We conclude this chapter by giving the following letter to Governor Andrew, relative to the regiment:—

Headquarters Irish Brigade, Hancock’s Division, } Second Corps, Army of the Potomac, } Camp near Falmouth, Va., Nov. 19, 1862. }

“To John A. Andrew, Governor of Massachusetts.

Sir: In accordance with the desire of the Governor of Massachusetts, and circular received, I have the honor to state that the Twenty-ninth Massachusetts Volunteers joined my command at Fair Oaks, on the 9th of June, 1862; since which time they have been under my command, and are still a regiment of the Irish Brigade....

“In relation to the physique and morale of the men composing the Twenty-ninth Massachusetts Volunteers, I have the honor, and to me a pleasure, to state they are obedient, vigilant, and reliable, ever ready for every duty; while in the field, under my own eye, they have been unsurpassed as soldiers, brave and heroic. Their loss is no indication of their valor, for uncontrolled circumstances and location will favor, or be more fatal, as these circumstances may happen.

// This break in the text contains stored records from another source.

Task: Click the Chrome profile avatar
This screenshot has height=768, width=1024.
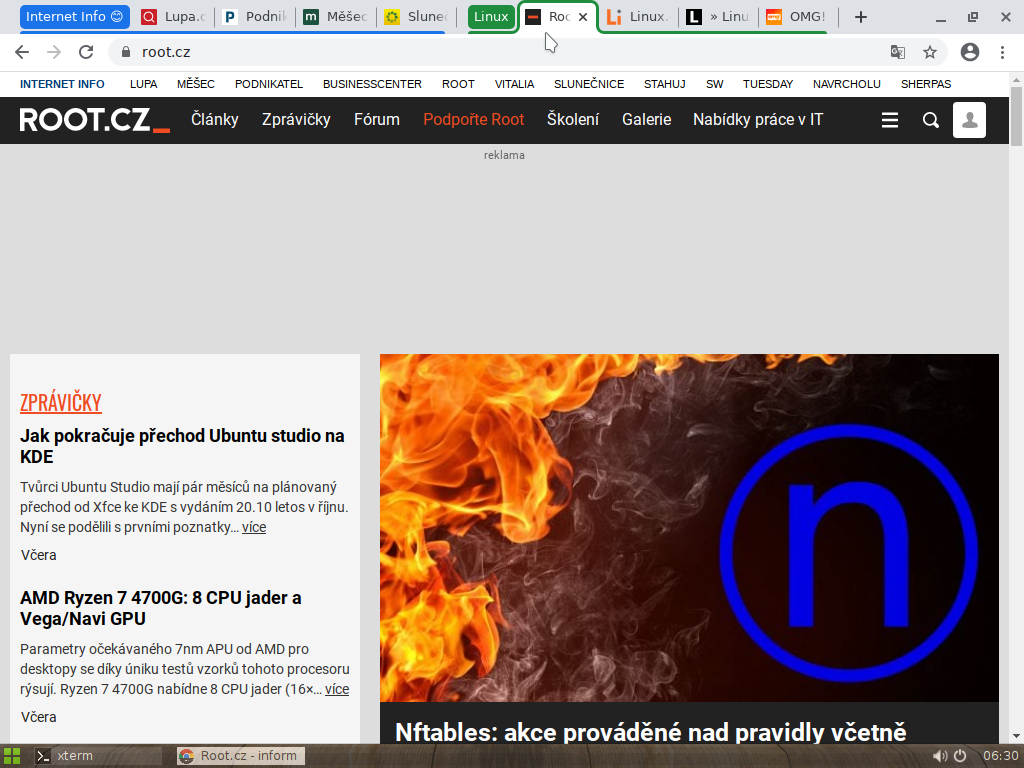Action: pos(968,51)
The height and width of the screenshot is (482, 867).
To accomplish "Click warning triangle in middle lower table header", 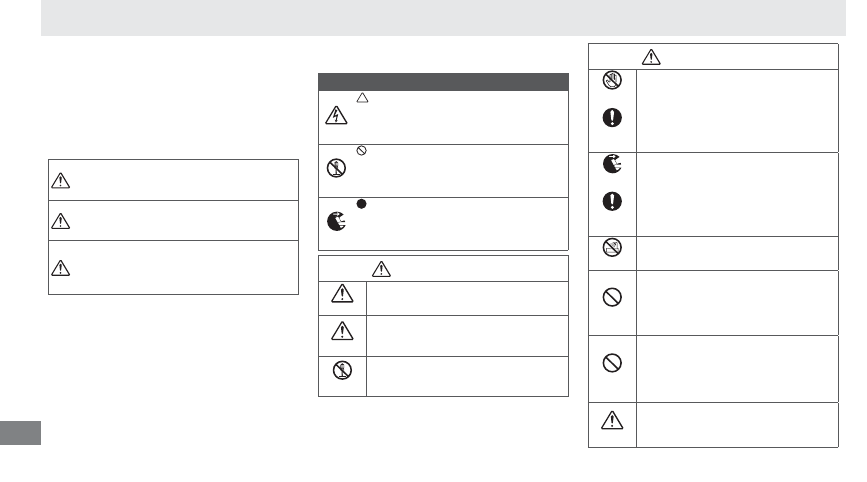I will pos(382,269).
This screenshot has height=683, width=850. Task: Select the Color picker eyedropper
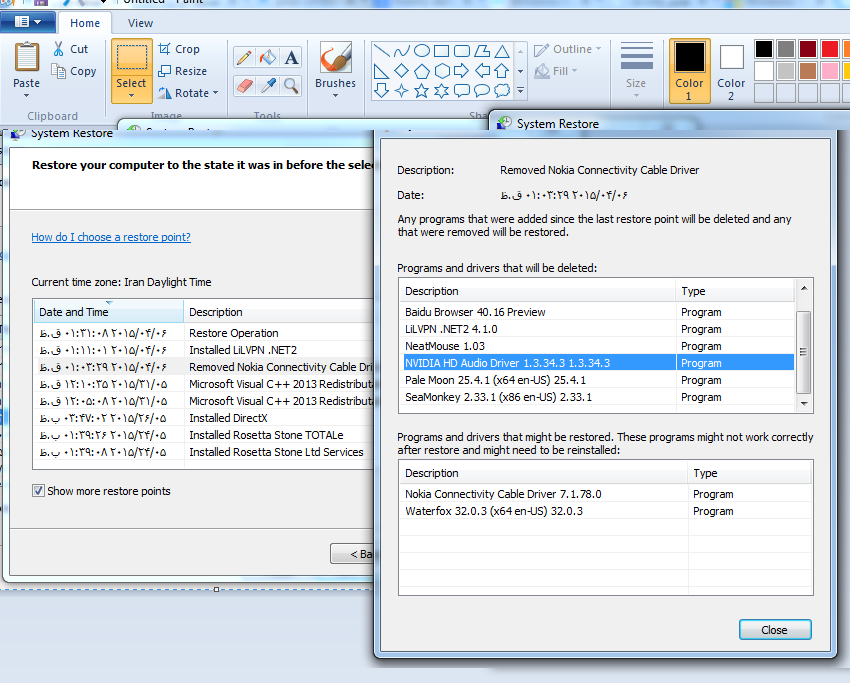pos(268,86)
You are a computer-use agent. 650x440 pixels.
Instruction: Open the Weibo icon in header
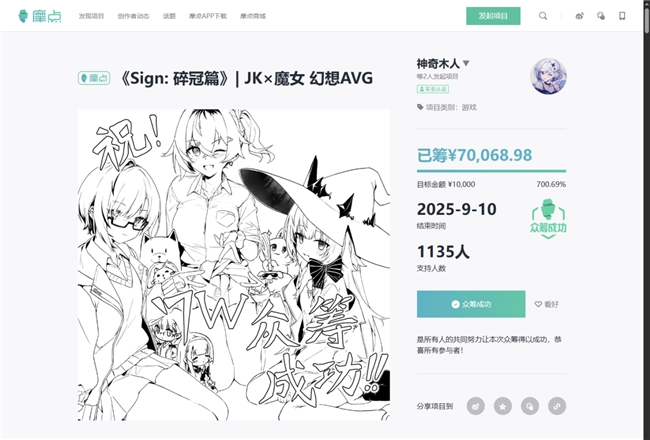580,16
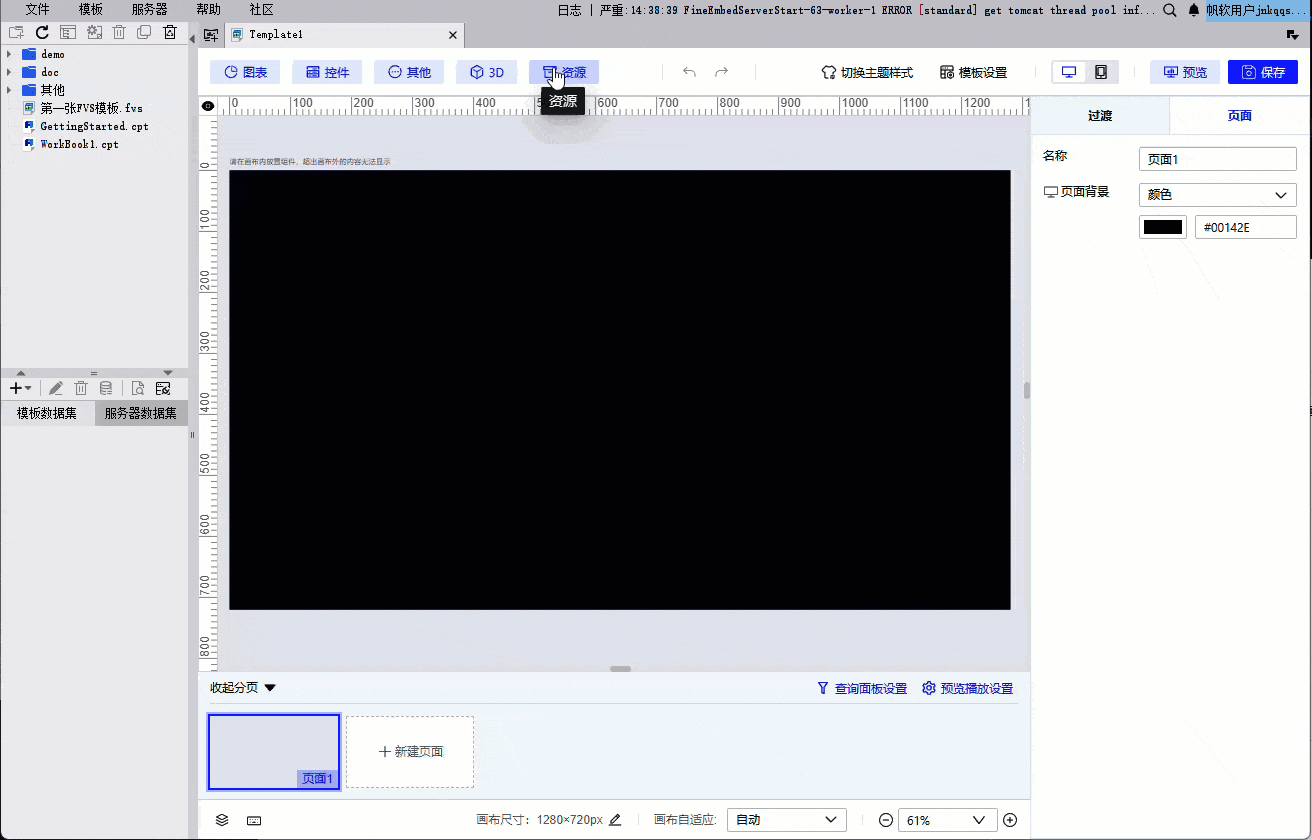Switch to the 服务器数据集 dataset tab

click(x=140, y=412)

Of the field-officers of the regiment, I have to state nothing but the most cordial feelings have ever existed between them and me. They severally have my entire confidence and good wishes. They have ever been found at their post, and in readiness for the most arduous duties. Colonel Ebenezer W. Peirce, who lost an arm in the battle of White Oak Swamp, has my sympathy, and in so soon rejoining his regiment for duty, proved his readiness to be where a soldier should be,—at the head of his regiment. Lieutenant-Colonel Joseph H. Barnes is a soldier of the true type, in whom I have a perfect and implicit reliance. Brave and honorable, he is a credit to his State. Major Charles Chipman, likewise, is a soldier of first-rate order, and has borne himself as a true man and a patriot on the field, and as a pattern to the men of the regiment in all times of trial, never flinching from any of the duties or responsibilities of the severest campaigns of modern times. Of the line and staff officers, I can only state they all perform their duty becoming true men and brave. Massachusetts need never be ashamed of such citizens or children. Their identity with the Irish regiments of my command has been most pleasing, cordial, and the fraternity of feeling is admirable in the extreme. Massachusetts shakes hands with her adopted citizens in their devotion to a common country and a common flag. They will stand by them together until victory crowns their endeavors, and harmony is restored to the Union.

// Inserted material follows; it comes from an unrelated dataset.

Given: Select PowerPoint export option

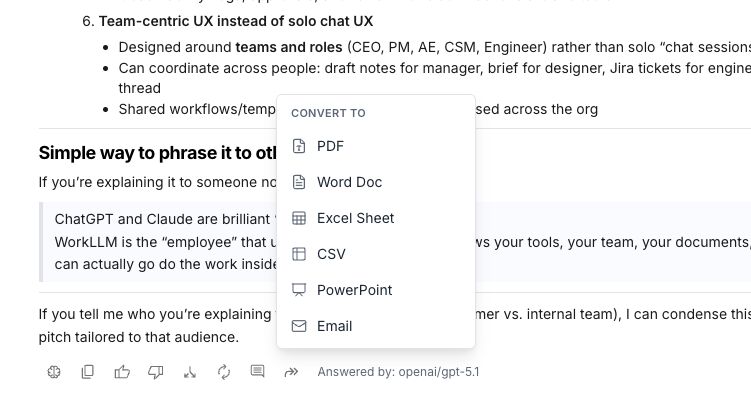Looking at the screenshot, I should coord(376,290).
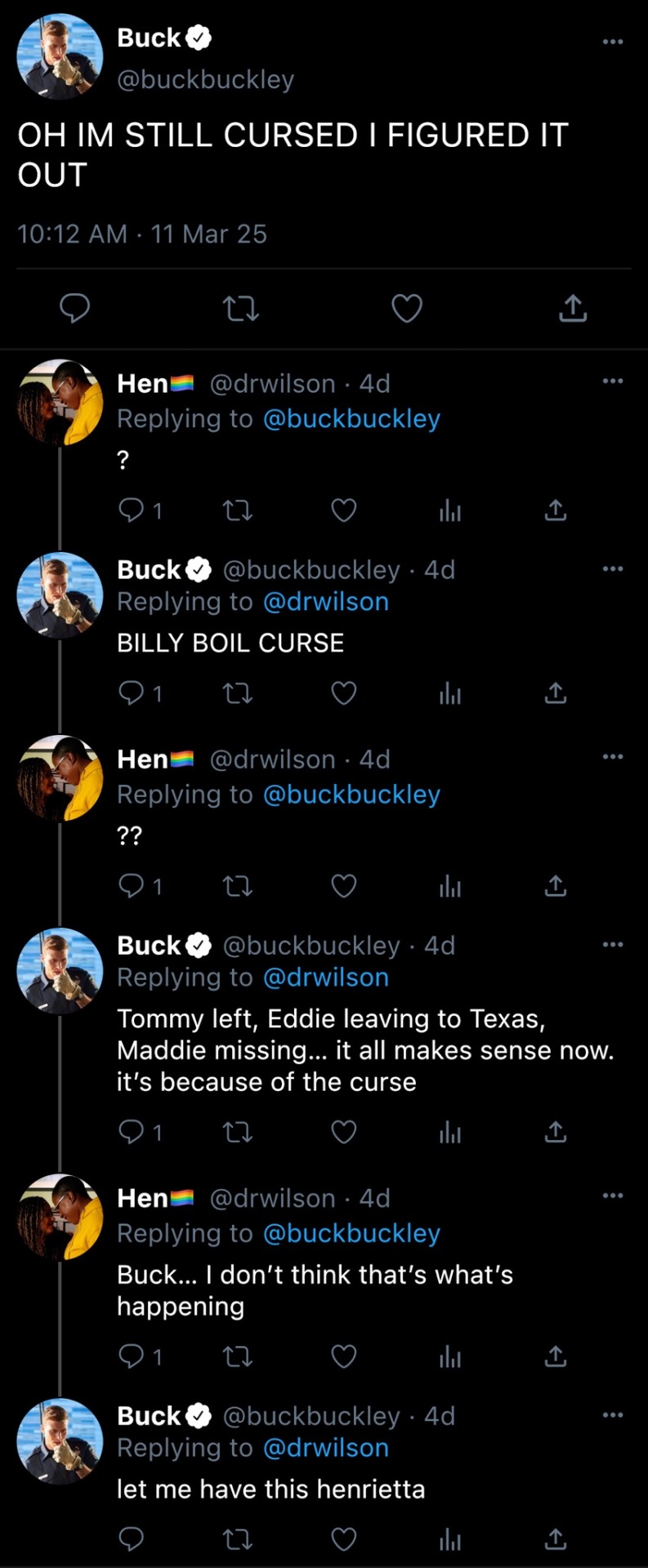Retweet the "BILLY BOIL CURSE" reply

[238, 693]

“As an incident of the cordial feeling existing in this brigade towards their brother soldiers of the Massachusetts Twenty-ninth Volunteers, I have to state that at a meeting of the officers of the old New York regiments, held some time since, they voted to their brother soldiers of the Twenty-ninth Massachusetts Volunteers a green banner, emblematical of the particular brigade in which they so honorably serve, and of the cordiality of feeling which exists between them. This banner is now on its way, and will shortly be presented to the Twenty-ninth by General Edwin V. Sumner, a commander proud of the Irish Brigade, and a son of old Massachusetts.

“The only way that I know His Excellency can aid this fine regiment, is by filling it up to the maximum standard by her native and adopted sons.

“I have the honor to be, most obediently and respectfully yours,

Thomas O’Neill, Major and A. A. G., “For Brig. Gen. Thomas Francis Meagher, Commanding Irish Brigade.”